Cesar Martinez at La Esquina (The Corner) Restaurant makes us one of his famous dishes.
  Poblano peppers 3 Large
  Egg 3 Large (separated as egg white and yolk.)
  Flour 1 Cup (16 tbs)
  Vegetable oil 2 Tablespoon (For deep frying)
  Cheese 1 Cup (16 tbs) (or as required to stuff the Poblano peppers)
  Cooked rice 1 Cup (16 tbs) (FOR SERVING)
  Cooked beans 1 Cup (16 tbs) (FOR SERVING)

1. Heat a pan and toast the Poblano peppers. Peel them and stuff them with the cheese.
2. Separate the egg into whites and yolk.

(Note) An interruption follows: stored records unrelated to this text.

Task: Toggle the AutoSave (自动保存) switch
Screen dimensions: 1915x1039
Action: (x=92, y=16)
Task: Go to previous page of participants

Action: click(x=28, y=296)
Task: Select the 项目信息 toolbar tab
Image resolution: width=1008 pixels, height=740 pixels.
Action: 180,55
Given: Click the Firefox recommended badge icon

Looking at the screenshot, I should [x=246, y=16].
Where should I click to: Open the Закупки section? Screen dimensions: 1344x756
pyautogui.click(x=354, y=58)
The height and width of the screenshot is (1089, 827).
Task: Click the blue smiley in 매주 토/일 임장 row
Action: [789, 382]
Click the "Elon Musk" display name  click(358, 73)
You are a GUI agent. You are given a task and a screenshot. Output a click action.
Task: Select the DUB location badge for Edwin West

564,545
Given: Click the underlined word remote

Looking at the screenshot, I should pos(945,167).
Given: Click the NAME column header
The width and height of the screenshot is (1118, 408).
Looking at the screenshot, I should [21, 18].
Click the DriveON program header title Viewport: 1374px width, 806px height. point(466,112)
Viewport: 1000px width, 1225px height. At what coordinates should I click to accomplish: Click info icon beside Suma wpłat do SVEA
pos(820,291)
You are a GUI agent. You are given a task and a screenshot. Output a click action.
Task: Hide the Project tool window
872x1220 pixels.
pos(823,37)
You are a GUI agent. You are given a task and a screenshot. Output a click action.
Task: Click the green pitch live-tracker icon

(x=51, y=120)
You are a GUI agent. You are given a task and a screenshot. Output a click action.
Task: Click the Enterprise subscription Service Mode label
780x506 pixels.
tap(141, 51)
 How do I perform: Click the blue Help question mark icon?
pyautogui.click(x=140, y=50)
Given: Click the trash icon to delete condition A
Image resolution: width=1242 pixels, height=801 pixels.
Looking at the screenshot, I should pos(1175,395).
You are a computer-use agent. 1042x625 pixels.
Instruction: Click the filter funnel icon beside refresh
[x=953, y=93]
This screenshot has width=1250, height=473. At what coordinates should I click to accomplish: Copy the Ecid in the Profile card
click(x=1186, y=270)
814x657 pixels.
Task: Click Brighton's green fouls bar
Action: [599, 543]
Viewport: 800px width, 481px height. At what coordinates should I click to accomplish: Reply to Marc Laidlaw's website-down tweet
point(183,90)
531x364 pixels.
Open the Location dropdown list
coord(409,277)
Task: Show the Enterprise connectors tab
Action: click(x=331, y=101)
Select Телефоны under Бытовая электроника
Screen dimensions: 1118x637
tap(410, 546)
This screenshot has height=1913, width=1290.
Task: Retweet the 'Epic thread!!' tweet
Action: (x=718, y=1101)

3. In a bowl, take the egg white and beat it till it forms stiff peaks.
4. Add the egg yolk and flour to it and mix it till incorporated.
5. Take a pan and heat oil in it to deep fry the peppers.
6. Put the stuffed Poblano pepper in the egg- flour mixture and deep fry it till it is done. Drain it on a paper towel.
7. Repeat the same process to all the remaining stuffed Poblano peppers.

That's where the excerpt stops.